As the title suggests, I'm burnt out. Specifically, I'm burnt out on my current project. The story about an African country changing the course of history through inventions that could reshape the continent, and maybe even the world.

It's been three months since I started this idea, and in that time, I've only written about 12 chapters. Honestly, that says more about my work ethic back then than anything else. But I've grown. I've learned. And I know I can do better.

That said, after three months of pouring myself into one story, I've hit a wall. I realized this recently, around the 20th of December, I was sad at times for no apparent reason and would have self doubts on whether anything I did mattered. The only time I felt better was when I would go drinking with my friends, and that was when I realized something was wrong. Because i believe in only drinking when I am happy, not when I am feeling down.

So I stopped writing for a while, but I remembered my promise to never stop writing for the next three years. And being a man of my word is something I striving to being. So I did the next best thing

 I started focusing on a new/old idea. And for the first time in a while, I felt genuinely happy about writing again. My mood lifted, my creativity flowed, and everything just felt… right.

But here's the thing, I'm not giving up on the African project. Far from it. I want to finish it. I need to finish it. The history I've uncovered, the cultures I've learned about, and the stories I've discovered are too important to leave behind.

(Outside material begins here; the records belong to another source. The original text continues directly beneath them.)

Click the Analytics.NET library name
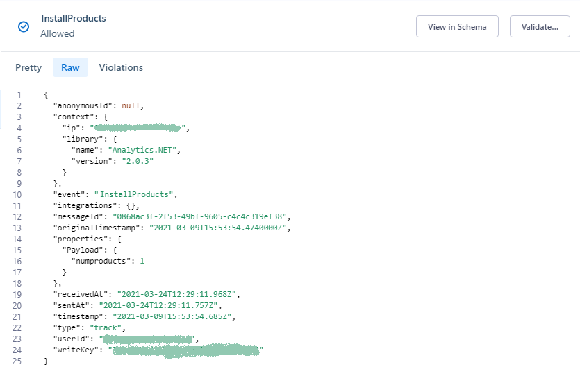The height and width of the screenshot is (392, 580). (142, 151)
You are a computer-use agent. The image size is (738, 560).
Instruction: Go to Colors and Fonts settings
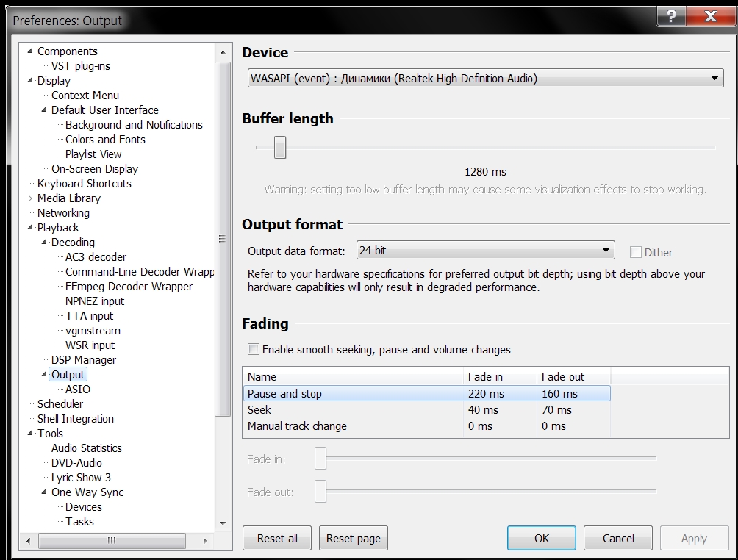click(105, 140)
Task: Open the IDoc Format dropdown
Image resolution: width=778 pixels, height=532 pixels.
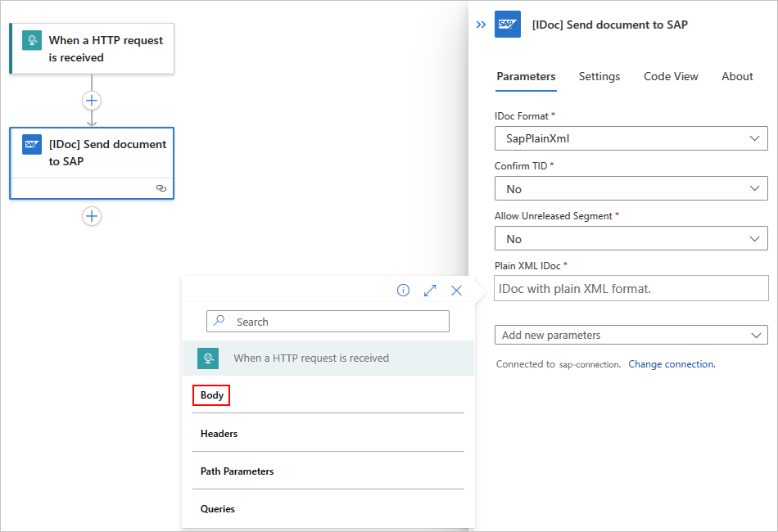Action: tap(631, 138)
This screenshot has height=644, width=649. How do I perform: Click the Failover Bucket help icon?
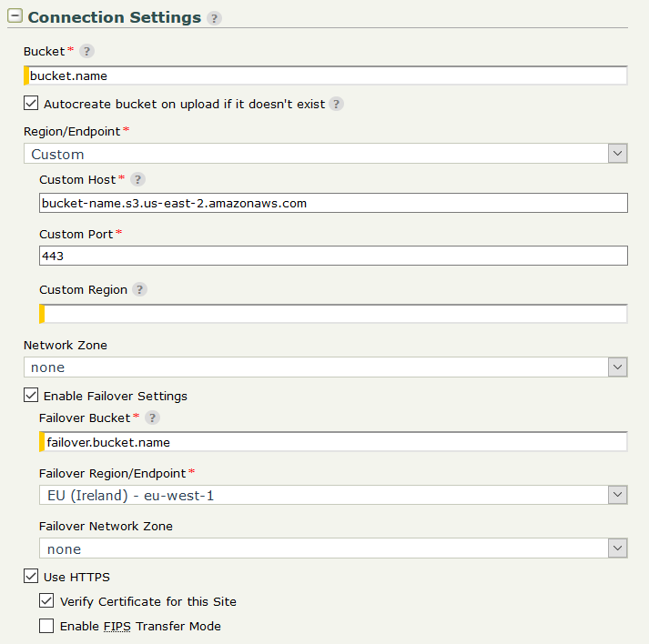(153, 418)
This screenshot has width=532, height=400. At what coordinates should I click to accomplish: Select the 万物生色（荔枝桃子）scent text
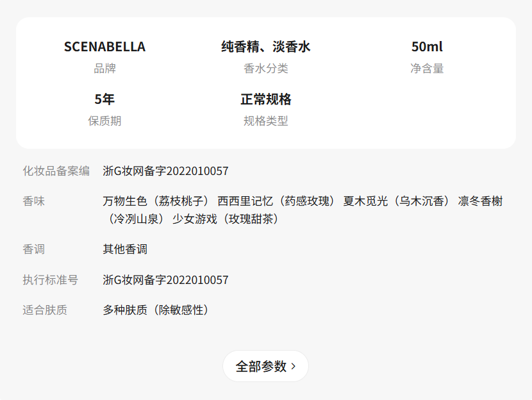point(156,201)
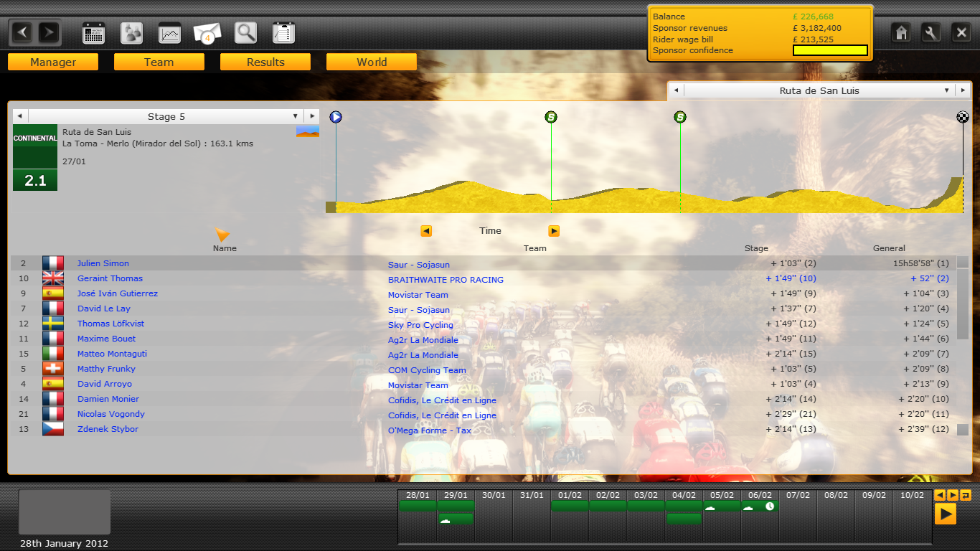980x551 pixels.
Task: Open settings via the wrench icon
Action: (931, 33)
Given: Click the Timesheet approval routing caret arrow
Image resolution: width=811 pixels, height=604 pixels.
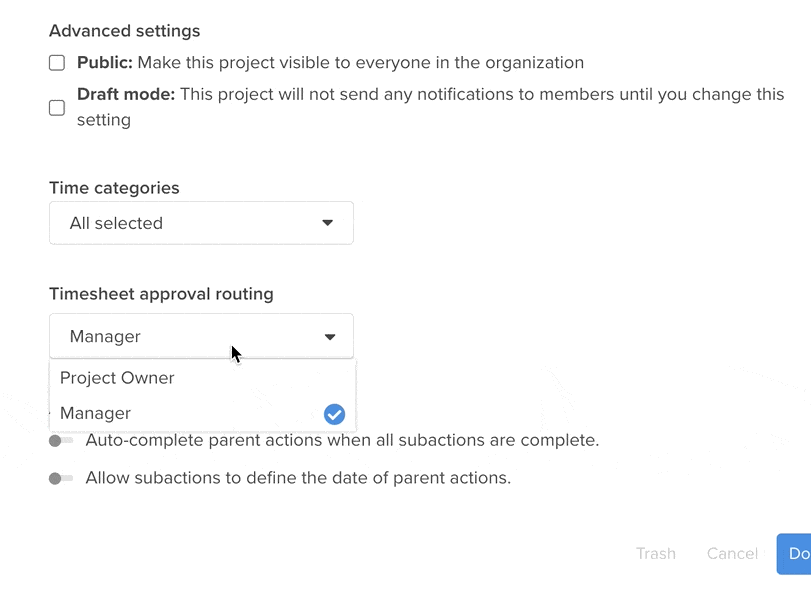Looking at the screenshot, I should point(330,337).
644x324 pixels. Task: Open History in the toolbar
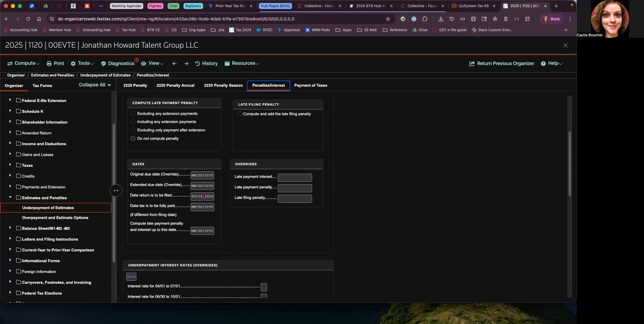tap(206, 64)
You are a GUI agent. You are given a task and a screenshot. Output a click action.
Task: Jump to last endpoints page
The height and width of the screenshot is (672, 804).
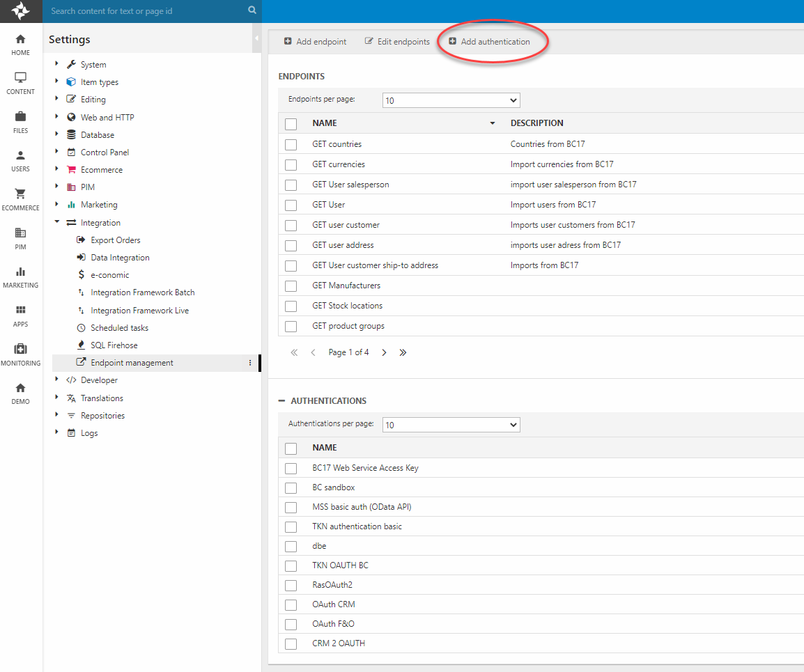(403, 352)
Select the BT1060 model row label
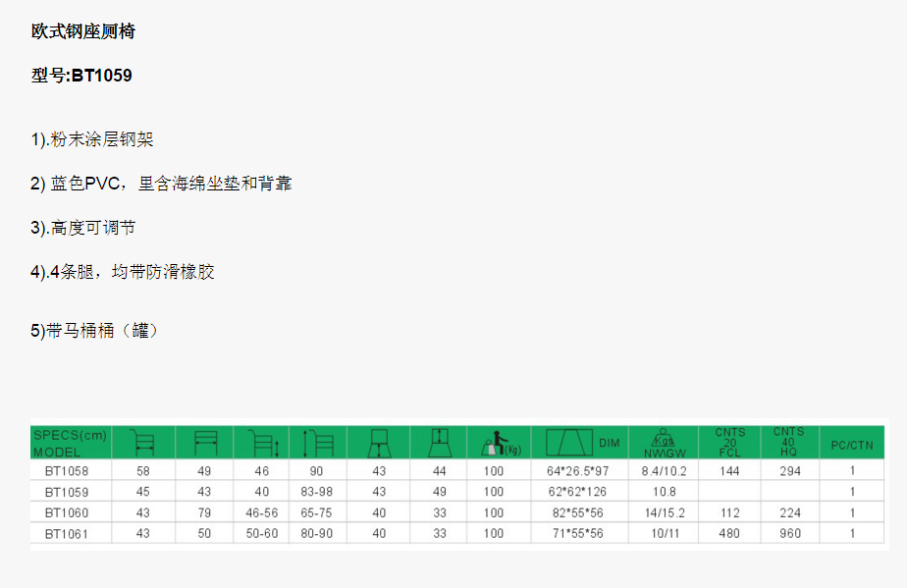Screen dimensions: 907x588 click(x=67, y=512)
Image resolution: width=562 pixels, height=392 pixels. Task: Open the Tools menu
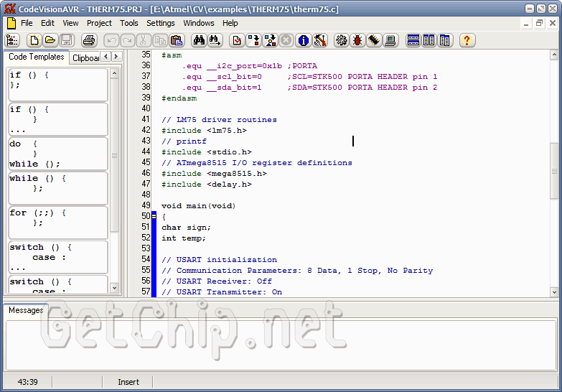[129, 23]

For now, though, I need a break. A strategic pause. I'm stepping away from this book for about two to three months to focus on a new project. This isn't goodbye. It's a chance for me to recharge, experiment with fresh ideas, and come back stronger.

My goal remains the same: to write stories I want to read. And I won't stop anytime soon.

Thank you for your patience, your support, and your understanding. This isn't the end, it's just a chapter break.

Starsign the Lost Owen, signing out (for now).